South Carolina native and former University of Georgia English professor James Kilgo’s 1999 memoir “The Hand-Carved Creche and Other Christmas Memories” (University of South Carolina, $19.95) has been reissued in paperback just in time for Christmas. In lean but eloquent prose, Kilgo writes of long-ago Christmas wishes, the transformative power of a family’s love, and the true meaning of the Nativity.

In “Sacred Light: Holy Places in Louisiana” (University Press of Mississippi, $35), renowned photographer A.J. Meek takes readers on an inspired visual journey to the many magnificent and long-standing churches and synagogues in south Louisiana. This perfect complement to the season also includes striking photos taken after Hurricane Katrina.

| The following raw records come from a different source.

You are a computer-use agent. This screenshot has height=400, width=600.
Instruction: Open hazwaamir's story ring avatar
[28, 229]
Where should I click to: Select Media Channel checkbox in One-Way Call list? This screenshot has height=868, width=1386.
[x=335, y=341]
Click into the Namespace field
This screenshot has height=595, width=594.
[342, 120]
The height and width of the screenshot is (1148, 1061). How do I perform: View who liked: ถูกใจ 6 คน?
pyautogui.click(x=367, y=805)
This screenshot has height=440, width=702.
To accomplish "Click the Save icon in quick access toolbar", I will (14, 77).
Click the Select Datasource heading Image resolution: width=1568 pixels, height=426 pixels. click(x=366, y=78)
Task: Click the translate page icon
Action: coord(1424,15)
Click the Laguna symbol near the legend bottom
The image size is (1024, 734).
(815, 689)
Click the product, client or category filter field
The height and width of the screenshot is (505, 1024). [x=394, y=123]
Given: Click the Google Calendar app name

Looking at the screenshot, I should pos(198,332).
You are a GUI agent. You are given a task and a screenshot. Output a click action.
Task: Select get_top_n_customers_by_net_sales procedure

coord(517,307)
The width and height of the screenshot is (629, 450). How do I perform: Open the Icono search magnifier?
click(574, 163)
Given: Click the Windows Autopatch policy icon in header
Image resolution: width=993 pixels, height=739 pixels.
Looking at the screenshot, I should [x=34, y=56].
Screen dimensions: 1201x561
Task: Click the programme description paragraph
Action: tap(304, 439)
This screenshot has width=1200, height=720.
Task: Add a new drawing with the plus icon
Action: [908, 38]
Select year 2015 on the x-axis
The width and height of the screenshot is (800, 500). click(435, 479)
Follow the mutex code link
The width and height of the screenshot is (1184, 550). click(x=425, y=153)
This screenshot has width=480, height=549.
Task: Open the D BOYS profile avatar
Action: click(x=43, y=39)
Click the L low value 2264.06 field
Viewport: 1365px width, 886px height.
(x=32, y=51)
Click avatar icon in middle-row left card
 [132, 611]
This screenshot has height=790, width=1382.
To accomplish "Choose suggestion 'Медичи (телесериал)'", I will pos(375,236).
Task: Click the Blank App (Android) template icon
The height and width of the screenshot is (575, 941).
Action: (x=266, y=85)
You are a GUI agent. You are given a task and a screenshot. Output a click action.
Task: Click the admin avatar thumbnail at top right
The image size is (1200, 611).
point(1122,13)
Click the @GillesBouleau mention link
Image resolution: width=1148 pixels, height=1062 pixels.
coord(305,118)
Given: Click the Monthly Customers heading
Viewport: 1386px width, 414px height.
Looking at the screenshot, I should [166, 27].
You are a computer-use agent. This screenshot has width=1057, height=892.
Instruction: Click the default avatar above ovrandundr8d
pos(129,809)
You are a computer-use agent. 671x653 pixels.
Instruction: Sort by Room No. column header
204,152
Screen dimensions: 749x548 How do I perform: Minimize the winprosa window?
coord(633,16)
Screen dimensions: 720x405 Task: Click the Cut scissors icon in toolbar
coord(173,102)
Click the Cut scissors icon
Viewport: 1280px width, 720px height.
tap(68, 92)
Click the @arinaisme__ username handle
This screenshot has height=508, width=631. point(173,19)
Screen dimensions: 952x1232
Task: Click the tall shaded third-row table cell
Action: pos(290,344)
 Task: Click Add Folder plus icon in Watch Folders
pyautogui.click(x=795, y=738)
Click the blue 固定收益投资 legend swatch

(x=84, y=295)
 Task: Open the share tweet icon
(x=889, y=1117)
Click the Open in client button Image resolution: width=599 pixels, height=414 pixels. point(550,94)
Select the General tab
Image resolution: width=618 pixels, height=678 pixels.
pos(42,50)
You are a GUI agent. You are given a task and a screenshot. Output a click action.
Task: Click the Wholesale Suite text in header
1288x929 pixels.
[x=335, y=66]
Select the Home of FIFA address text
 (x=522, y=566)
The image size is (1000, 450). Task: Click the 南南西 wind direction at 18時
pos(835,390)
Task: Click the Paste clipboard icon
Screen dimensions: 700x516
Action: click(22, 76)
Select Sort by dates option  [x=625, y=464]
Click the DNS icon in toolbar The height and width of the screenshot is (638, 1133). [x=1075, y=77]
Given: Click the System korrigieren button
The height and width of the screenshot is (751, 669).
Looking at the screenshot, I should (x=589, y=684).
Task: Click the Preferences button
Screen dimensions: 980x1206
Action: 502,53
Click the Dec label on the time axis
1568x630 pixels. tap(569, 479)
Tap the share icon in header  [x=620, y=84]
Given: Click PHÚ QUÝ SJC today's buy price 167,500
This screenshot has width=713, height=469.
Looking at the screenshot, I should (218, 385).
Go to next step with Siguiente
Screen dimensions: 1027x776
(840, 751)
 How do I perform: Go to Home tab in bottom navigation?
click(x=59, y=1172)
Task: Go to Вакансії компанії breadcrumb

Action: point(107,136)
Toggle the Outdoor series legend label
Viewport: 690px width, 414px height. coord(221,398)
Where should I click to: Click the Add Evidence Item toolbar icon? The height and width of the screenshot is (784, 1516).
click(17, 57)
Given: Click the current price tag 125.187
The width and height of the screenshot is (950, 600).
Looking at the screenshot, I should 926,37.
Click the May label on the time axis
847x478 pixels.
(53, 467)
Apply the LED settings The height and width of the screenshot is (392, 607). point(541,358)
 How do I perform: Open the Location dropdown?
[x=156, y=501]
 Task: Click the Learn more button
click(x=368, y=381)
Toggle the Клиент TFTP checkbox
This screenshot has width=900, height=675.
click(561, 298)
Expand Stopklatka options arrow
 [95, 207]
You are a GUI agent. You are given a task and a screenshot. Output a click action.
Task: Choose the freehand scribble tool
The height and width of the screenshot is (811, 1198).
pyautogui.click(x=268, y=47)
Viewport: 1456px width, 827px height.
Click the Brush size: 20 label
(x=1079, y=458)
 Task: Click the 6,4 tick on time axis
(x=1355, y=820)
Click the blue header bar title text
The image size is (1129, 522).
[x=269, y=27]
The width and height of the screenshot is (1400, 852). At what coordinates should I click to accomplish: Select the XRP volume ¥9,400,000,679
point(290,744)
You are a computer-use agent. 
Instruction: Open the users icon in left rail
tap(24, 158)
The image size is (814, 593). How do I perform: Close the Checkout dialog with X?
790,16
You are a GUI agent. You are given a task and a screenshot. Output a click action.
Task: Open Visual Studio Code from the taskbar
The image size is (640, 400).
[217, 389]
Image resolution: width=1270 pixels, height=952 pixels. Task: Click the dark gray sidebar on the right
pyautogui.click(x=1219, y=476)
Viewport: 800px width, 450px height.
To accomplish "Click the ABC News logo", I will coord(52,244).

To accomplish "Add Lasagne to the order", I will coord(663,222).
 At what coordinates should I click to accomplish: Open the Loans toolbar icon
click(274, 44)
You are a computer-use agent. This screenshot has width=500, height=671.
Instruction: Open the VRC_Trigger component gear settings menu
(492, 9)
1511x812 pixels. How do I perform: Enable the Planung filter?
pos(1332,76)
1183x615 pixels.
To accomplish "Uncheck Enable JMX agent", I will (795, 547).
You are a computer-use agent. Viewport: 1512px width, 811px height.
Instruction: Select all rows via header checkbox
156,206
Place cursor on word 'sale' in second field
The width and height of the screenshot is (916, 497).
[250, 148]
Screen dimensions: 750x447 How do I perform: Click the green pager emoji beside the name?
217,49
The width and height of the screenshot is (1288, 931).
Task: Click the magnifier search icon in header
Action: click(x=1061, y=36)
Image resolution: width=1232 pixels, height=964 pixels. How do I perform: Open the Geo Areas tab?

Ah, fruitcake. You either love it or hate it — kind of the way a lot of people felt about enfant terrible Truman Capote. “Fruitcake: Heirloom Recipes and Memories of Truman Capote and Cousin Sook” (University of North Carolina Press, $15) by Marie Rudisill is a captivating collection of kitchen wisdom, baking tips and family reminiscences, along with 23 fruitcake recipes selected from the farm journal of Sook Faulk, the gentle elderly cousin in Capote’s childhood story “A Christmas Memory.”

For kids age 5 and up: Decatur resident Elizabeth Dulemba illustrated “The Twelve Days of Christmas in Georgia” (Sterling, $12.95) by Susan Rosson Spain, the story of two cousins who set off on a merry holiday romp through the Peach State.

Jerdine Nolen of Mississippi and Barry Moser of Tennessee teamed up for “Christmas in the Time of Billy Lee” (Hyperion, $16.99) for kids ages 4-8. Ellie’s parents say her magical friend Billy Lee is make-believe, but when he tells her “there is magic in believing something good with all your heart, ” Ellie takes his advice. Lo and behold, the first snow falls in town in 50 years, broken tree lights twinkle again and mysterious angels appear.